Let's draw a discontinuous function

It's been a long time, but let's write a discontinuous function using conditional branching and loop processing! Let's change the function f part of [graph_plot.py](https://qiita.com/kuroitu/items/8542b88d486d1dbf92a5#draw graph) as follows.

graph_plot.py

#List version
def f(x):
    result = []
    for i in x:
        if i < 0:
            result.append(i + 3)
        else:
            result.append(i ** 2)
    return result

graph_plot.py

#Version using numpy array
def f(x):
    result = np.zeros(len(x))
    for i in range(len(x)):
        if x[i] < 0:
            result[i] = x[i] + 3
        else:
            result[i] = x[i] ** 2
    return result

It is OK if a graph like this is plotted.

Troublesome?

Is it annoying? no doubt.
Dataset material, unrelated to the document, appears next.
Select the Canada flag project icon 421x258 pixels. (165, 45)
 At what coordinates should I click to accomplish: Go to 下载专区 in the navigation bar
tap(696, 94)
So I will also introduce a smart way of writing.

graph_plot.py

def f(x):
    return np.where(x < 0, x + 3, x ** 2)

numpy's where function is the so-called ternary operator. Let's google for details. By the way, if you do your best, even the standard writing style will be smart as it is.

graph_plot.py

def f(x):
    return [i + 3 if i < 0 else i ** 2 for i in x]

It's a combination of list comprehension and the ternary operator of the ʻif` statement.

list_comprehension_grammer.py

[(processing) for (Variable name) in (Arrays, lists, etc.)]

ternary_operator_grammer.py

(Processing when the conditional expression is true) if (Conditional expression) else (Conditional expressionが偽の時の処理)

However, it is difficult to read and complicated. ** You can see the greatness of the package. ** **

First Python series article

-First Python ~ Environment Construction ~ -First Python ~ Coding ~ -First Python ~ Assignment ~

[^ 1]: To be exact, it is the ʻappendmethod of the list type class. [^ 2]: Integer values less than or equal to 0 return an empty list. try it. [^ 3]: Thetry` statement can be said to be a conditional branch. [^ 4]: When the left limit and the right limit at that point match, and the value at that point and the limit value match, it is said that the function is continuous. In other words, if the functions are connected neatly, it is continuous. [^ 5]: Actually returns an iterator (loopable) object.